--- Entries provided ---

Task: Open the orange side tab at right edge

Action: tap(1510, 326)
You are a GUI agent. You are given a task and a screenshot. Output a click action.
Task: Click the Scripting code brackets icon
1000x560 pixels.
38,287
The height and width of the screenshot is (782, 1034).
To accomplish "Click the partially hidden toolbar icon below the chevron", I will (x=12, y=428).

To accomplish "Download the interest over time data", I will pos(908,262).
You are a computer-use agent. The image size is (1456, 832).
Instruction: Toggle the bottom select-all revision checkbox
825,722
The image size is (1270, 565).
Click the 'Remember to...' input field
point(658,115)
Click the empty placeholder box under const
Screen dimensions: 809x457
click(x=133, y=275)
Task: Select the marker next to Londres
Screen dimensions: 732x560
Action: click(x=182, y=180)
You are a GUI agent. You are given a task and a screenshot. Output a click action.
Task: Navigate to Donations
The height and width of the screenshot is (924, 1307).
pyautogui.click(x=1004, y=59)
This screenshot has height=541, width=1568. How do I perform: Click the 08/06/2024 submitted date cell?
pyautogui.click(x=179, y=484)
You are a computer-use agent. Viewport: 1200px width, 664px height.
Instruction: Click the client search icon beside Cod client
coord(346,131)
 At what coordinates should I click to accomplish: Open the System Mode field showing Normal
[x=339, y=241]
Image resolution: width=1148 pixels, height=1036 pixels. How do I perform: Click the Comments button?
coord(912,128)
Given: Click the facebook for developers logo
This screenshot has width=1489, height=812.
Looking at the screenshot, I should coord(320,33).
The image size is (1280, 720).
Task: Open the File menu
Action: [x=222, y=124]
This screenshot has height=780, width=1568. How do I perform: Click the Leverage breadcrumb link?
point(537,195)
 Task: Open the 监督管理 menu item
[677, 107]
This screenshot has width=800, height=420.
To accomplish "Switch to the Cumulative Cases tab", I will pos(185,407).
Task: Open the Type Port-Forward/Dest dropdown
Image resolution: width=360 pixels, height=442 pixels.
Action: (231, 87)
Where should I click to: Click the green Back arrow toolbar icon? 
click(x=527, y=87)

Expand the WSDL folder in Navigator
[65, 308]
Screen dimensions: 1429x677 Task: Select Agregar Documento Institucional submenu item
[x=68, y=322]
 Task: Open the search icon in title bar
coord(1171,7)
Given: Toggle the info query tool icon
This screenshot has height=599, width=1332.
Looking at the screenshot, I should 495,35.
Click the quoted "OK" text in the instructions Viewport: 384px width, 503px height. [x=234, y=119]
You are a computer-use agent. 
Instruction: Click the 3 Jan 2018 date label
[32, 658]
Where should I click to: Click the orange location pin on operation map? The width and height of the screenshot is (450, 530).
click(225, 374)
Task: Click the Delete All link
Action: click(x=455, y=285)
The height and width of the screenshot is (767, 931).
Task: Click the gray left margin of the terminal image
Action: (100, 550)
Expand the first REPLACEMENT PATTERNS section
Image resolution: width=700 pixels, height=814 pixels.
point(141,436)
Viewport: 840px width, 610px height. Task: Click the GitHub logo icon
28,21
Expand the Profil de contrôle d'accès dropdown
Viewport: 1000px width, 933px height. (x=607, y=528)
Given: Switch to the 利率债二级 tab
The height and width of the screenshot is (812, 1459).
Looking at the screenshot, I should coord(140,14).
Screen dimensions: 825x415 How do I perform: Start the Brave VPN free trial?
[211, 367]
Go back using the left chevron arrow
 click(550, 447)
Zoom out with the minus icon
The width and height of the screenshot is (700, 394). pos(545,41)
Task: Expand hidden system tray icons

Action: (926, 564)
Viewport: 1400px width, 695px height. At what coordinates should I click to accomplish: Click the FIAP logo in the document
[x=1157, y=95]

---

Stated problem
Rescale the data lines from the one containing "Task: Expand hidden system tray icons" through the end of the data, writing each line again, requests included. Multiply every coordinate in the answers by 1.9 and round to whole numbers, with halves rounded up.

Final answer
Task: Expand hidden system tray icons

Action: (1759, 1072)
Viewport: 1400px width, 695px height. At what coordinates should I click to accomplish: Click the FIAP logo in the document
[x=2198, y=181]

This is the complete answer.